Yes - but other than the isolated outbreak in GG's in 2008 (I think) there has been not one. So really no reason to panic. I think goats are similar to sheep - isolated animals do get infected, not sure it's known why and how (as in badger or cow or deer), after all, there is zillions of sheep in Wales and TB in cattle is rife.... and no cross infection.
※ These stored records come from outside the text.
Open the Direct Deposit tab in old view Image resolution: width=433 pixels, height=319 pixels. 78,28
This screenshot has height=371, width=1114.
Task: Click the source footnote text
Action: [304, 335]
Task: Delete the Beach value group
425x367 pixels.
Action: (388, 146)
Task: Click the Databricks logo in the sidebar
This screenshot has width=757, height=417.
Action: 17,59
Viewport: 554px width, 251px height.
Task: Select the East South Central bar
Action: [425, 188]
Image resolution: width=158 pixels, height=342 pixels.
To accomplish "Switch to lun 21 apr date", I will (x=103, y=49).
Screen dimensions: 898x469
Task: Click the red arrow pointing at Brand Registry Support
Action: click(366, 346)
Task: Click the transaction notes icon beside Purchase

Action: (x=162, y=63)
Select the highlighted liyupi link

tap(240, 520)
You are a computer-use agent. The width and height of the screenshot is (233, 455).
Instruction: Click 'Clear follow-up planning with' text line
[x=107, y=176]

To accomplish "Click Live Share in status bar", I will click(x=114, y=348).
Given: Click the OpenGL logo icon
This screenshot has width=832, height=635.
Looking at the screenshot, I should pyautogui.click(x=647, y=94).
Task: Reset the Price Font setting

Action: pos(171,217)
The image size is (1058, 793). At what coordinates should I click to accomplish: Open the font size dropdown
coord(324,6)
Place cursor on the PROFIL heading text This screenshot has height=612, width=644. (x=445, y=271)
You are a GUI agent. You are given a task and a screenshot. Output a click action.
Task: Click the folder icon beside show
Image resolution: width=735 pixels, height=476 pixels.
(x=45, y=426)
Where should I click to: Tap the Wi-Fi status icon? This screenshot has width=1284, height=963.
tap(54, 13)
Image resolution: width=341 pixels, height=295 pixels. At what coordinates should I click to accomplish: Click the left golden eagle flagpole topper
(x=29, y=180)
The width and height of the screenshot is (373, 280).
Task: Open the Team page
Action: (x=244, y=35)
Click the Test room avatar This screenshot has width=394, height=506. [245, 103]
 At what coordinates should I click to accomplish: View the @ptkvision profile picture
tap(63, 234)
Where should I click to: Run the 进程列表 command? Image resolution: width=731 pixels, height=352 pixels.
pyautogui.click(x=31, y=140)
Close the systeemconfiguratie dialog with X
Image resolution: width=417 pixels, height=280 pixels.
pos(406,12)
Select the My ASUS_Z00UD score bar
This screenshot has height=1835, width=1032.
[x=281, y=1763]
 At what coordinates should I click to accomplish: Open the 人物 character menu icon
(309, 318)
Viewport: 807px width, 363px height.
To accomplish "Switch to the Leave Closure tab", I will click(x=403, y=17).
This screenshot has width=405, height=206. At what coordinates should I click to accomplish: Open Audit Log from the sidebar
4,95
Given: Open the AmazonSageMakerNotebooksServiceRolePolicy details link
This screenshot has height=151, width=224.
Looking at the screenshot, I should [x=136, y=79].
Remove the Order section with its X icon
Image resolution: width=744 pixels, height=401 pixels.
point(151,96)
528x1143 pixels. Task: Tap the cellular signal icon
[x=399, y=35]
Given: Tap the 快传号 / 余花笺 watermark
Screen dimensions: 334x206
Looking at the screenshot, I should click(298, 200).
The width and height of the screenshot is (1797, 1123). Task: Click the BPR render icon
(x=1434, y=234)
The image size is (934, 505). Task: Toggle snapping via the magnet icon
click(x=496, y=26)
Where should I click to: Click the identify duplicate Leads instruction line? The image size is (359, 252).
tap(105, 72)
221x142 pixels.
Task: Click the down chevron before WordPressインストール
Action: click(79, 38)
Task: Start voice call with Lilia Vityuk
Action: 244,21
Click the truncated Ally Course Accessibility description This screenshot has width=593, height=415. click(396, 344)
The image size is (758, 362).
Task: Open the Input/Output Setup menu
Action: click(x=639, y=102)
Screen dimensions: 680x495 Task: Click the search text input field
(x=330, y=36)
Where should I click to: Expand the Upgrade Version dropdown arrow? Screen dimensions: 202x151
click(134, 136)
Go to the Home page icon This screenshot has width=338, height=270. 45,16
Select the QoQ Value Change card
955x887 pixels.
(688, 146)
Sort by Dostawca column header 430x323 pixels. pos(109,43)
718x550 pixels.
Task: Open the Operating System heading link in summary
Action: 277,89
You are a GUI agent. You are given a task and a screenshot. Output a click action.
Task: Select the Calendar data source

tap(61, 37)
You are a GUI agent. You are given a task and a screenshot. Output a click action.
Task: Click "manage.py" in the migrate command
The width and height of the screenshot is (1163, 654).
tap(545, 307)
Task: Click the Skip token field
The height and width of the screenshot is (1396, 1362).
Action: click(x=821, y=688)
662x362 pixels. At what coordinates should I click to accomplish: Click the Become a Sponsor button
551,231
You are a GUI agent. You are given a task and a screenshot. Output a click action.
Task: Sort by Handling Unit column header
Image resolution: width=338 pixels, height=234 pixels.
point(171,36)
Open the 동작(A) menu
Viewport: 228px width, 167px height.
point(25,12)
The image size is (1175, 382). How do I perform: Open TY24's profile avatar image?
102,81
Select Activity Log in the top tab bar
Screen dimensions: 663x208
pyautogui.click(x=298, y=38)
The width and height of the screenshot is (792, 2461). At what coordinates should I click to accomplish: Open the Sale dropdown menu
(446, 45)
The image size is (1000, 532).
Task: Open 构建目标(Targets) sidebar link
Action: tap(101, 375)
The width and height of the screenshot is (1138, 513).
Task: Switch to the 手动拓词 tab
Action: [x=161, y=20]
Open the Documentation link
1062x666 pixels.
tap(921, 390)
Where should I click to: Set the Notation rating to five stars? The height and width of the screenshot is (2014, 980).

So statistically goats and bTB is a non-starter.

Unless the goats have DIRECT and prolonged contact with infected cattle I would have thought the risk is really minimal.

plumseverywhere

  • Joined Apr 2013
  • Worcestershire
    • Its Baaath Time
    • Facebook
Re: TB Testing goats/ raw milk
« Reply #20 on: April 10, 2014, 08:53:52 pm »
 :bouquet: thank you for the reassurance Anke, have been stressing about this all afternoon  :relief:
Smallholding in Worcestershire, making goats milk soap for www.itsbaaathtime.com and mum to 4 girls,  goats, sheep, chickens, dog, cat and garden snails...

SallyintNorth

  • Joined Feb 2011
  • Cornwall
  • Rarely short of an opinion but I mean well
    • Trelay Cohousing Community
Re: TB Testing goats/ raw milk
« Reply #21 on: April 11, 2014, 11:47:00 am »

Unless the goats have DIRECT and prolonged contact with infected cattle or badgers, alpaca or deer I would have thought the risk is really minimal.

With that addition, I agree.
Don't listen to the money men - they know the price of everything and the value of nothing

Live in a cohousing community with small farm for our own use.  Dairy cows (rearing their own calves for beef), pigs, sheep for meat and fleece, ducks and hens for eggs, veg and fruit growing

Dogwalker

  • Joined Nov 2011
Re: TB Testing goats/ raw milk
« Reply #22 on: April 11, 2014, 12:55:18 pm »
I wouldn't have had mine tested if my neighbours cattle had been clear. They've only been clear 6 months from the last bout and all the nearby farms - 4 within a mile radius - have been down in the last year.
There's evidence of badgers in the fields and the sett is just up the hill.